**What is being asked**
Return every line below exactly.

**Stored records**
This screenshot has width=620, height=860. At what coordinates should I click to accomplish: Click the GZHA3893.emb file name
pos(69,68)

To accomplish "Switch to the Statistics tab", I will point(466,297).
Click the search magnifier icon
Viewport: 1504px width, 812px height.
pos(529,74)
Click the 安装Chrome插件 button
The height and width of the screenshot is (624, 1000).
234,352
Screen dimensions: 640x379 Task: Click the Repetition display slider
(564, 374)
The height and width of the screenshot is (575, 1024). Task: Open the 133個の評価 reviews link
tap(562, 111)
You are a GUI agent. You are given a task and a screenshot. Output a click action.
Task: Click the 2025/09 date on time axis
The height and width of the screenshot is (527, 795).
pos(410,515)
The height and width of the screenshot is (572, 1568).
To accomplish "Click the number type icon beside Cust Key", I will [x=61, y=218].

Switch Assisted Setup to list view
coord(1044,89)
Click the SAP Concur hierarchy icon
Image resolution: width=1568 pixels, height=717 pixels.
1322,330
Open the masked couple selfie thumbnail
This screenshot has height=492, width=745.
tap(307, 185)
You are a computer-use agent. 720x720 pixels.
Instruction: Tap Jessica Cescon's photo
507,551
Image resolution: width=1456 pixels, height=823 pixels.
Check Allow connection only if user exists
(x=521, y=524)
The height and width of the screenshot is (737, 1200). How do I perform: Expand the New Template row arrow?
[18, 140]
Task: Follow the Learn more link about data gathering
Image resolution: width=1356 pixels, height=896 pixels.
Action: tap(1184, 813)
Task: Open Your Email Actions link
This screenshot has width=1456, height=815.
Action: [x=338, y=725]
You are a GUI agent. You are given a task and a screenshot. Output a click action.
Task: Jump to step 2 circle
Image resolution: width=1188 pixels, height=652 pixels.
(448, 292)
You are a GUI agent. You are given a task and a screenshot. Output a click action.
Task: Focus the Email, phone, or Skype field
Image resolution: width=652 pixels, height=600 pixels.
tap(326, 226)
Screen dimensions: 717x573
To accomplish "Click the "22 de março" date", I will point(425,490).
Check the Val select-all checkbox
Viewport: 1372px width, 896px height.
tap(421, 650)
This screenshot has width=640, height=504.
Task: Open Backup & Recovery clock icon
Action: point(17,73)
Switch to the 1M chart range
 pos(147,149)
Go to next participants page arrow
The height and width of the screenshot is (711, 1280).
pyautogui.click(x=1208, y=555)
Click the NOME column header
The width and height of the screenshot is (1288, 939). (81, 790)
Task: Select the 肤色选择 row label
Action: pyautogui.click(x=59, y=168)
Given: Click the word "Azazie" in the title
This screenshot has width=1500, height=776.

**Completed exercise**
This screenshot has width=620, height=860. At what coordinates should I click to accomplish: Click the GZHA3893.emb file name
pos(69,68)

To accomplish "Switch to the Statistics tab", I will point(466,297).
Click the search magnifier icon
Viewport: 1504px width, 812px height.
pos(529,74)
Click the 安装Chrome插件 button
The height and width of the screenshot is (624, 1000).
234,352
Screen dimensions: 640x379 Task: Click the Repetition display slider
(564, 374)
The height and width of the screenshot is (575, 1024). Task: Open the 133個の評価 reviews link
tap(562, 111)
You are a GUI agent. You are given a task and a screenshot. Output a click action.
Task: Click the 2025/09 date on time axis
The height and width of the screenshot is (527, 795).
pos(410,515)
The height and width of the screenshot is (572, 1568).
To accomplish "Click the number type icon beside Cust Key", I will [x=61, y=218].

Switch Assisted Setup to list view
coord(1044,89)
Click the SAP Concur hierarchy icon
Image resolution: width=1568 pixels, height=717 pixels.
1322,330
Open the masked couple selfie thumbnail
This screenshot has height=492, width=745.
tap(307, 185)
You are a computer-use agent. 720x720 pixels.
Instruction: Tap Jessica Cescon's photo
507,551
Image resolution: width=1456 pixels, height=823 pixels.
Check Allow connection only if user exists
(x=521, y=524)
The height and width of the screenshot is (737, 1200). How do I perform: Expand the New Template row arrow?
[18, 140]
Task: Follow the Learn more link about data gathering
Image resolution: width=1356 pixels, height=896 pixels.
Action: tap(1184, 813)
Task: Open Your Email Actions link
This screenshot has width=1456, height=815.
Action: [x=338, y=725]
You are a GUI agent. You are given a task and a screenshot. Output a click action.
Task: Jump to step 2 circle
Image resolution: width=1188 pixels, height=652 pixels.
(448, 292)
You are a GUI agent. You are given a task and a screenshot. Output a click action.
Task: Focus the Email, phone, or Skype field
Image resolution: width=652 pixels, height=600 pixels.
tap(326, 226)
Screen dimensions: 717x573
To accomplish "Click the "22 de março" date", I will point(425,490).
Check the Val select-all checkbox
Viewport: 1372px width, 896px height.
tap(421, 650)
This screenshot has width=640, height=504.
Task: Open Backup & Recovery clock icon
Action: point(17,73)
Switch to the 1M chart range
 pos(147,149)
Go to next participants page arrow
The height and width of the screenshot is (711, 1280).
pyautogui.click(x=1208, y=555)
Click the NOME column header
The width and height of the screenshot is (1288, 939). (81, 790)
Task: Select the 肤色选择 row label
Action: pyautogui.click(x=59, y=168)
Given: Click the word "Azazie" in the title
This screenshot has width=1500, height=776.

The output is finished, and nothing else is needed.